For conducting inference about a proportion, we must check if the conditions of Randomness, Normality, and Independence are met. Randomness condition seems to be met as the problem states that the offers were sent to a random sample. Normality condition can be checked using the large counts condition which requires both \(np ≥ 10\) and \(n(1-p) ≥ 10\). Here, \(n = 50000\) and \(p = 0.02\). Thus, both \(np = 50000*0.02 = 1000 ≥ 10\) and \(n(1-p) = 50000*0.98 = 49000 ≥ 10\), so the Normality condition is met. Independence condition can be assumed if the sample is less than 10% of population, as we usually don't have access to accurate population sizes, especially in this case, it's safe to assume that 50000 is less than 10% of all cardholders. Thus, all conditions for inference are satisfied.

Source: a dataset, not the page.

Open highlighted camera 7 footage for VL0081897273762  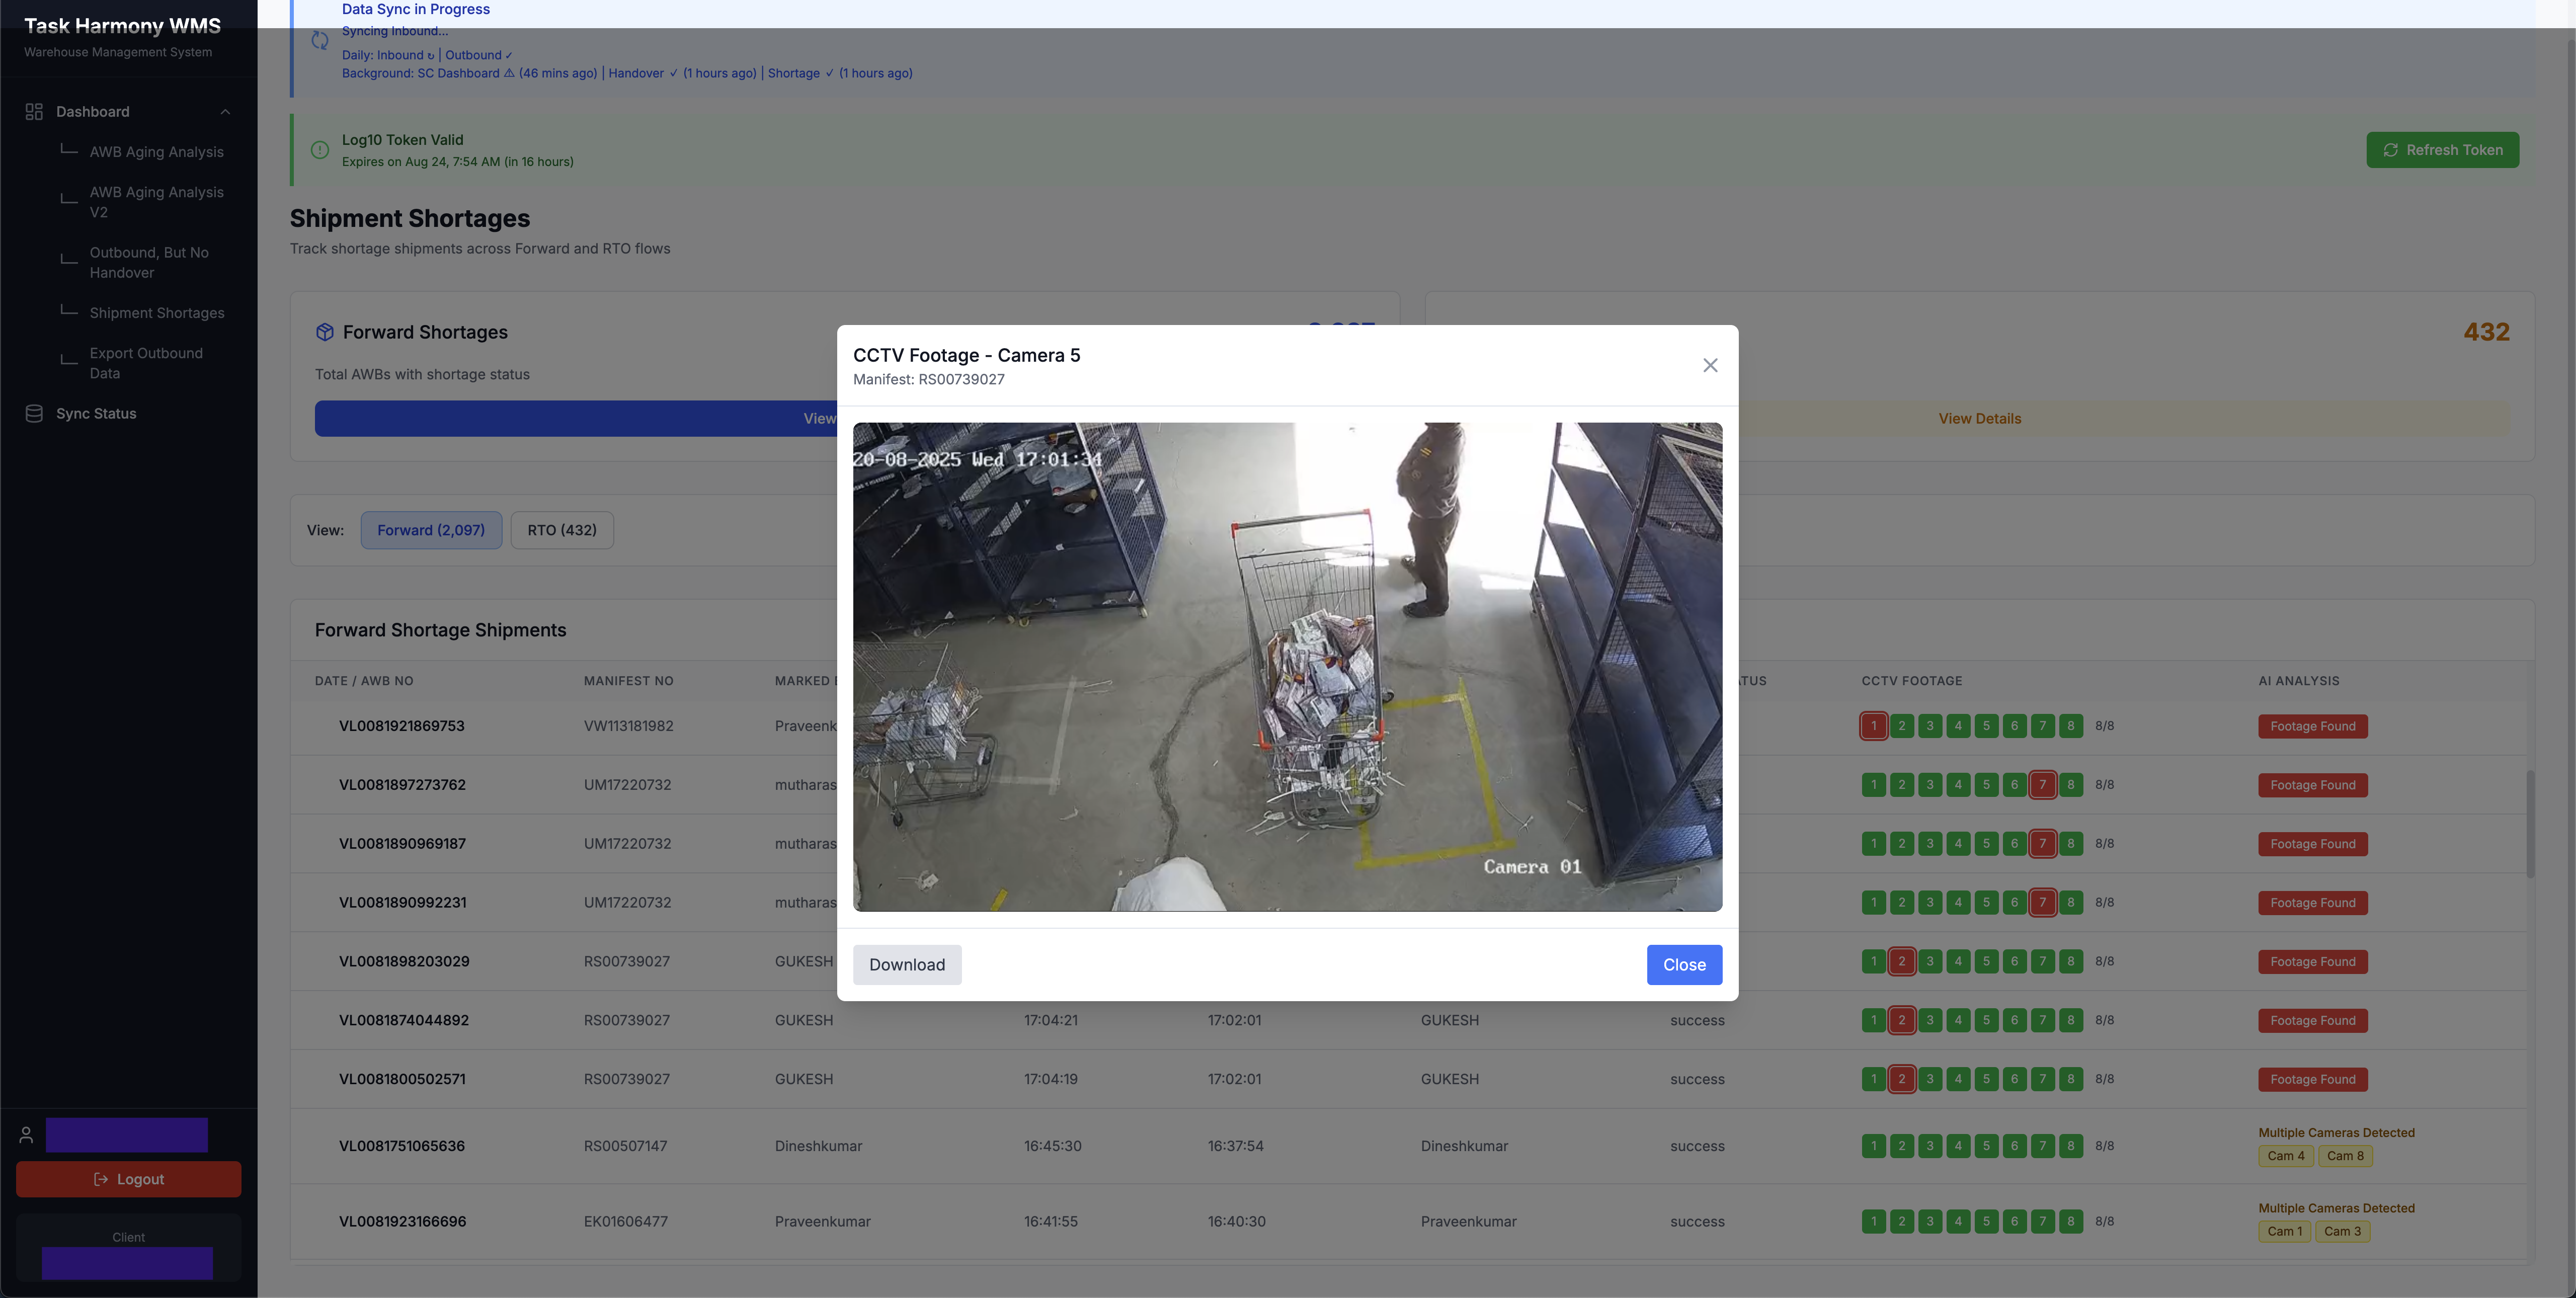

As of now, based on the provided sample proportion \(2.4%\) which is slightly higher than the success rate they are used to seeing in similar campaigns \(2% = 0.02\), it might be tempting to think that the strategy is working. However, without performing a proper hypothesis test using a significance level (say, \(α = 0.05\)), it is premature to conclude that they will benefit from using this campaign in terms of the success rate. The prediction would require calculation of the test statistic and p-value using statistical software.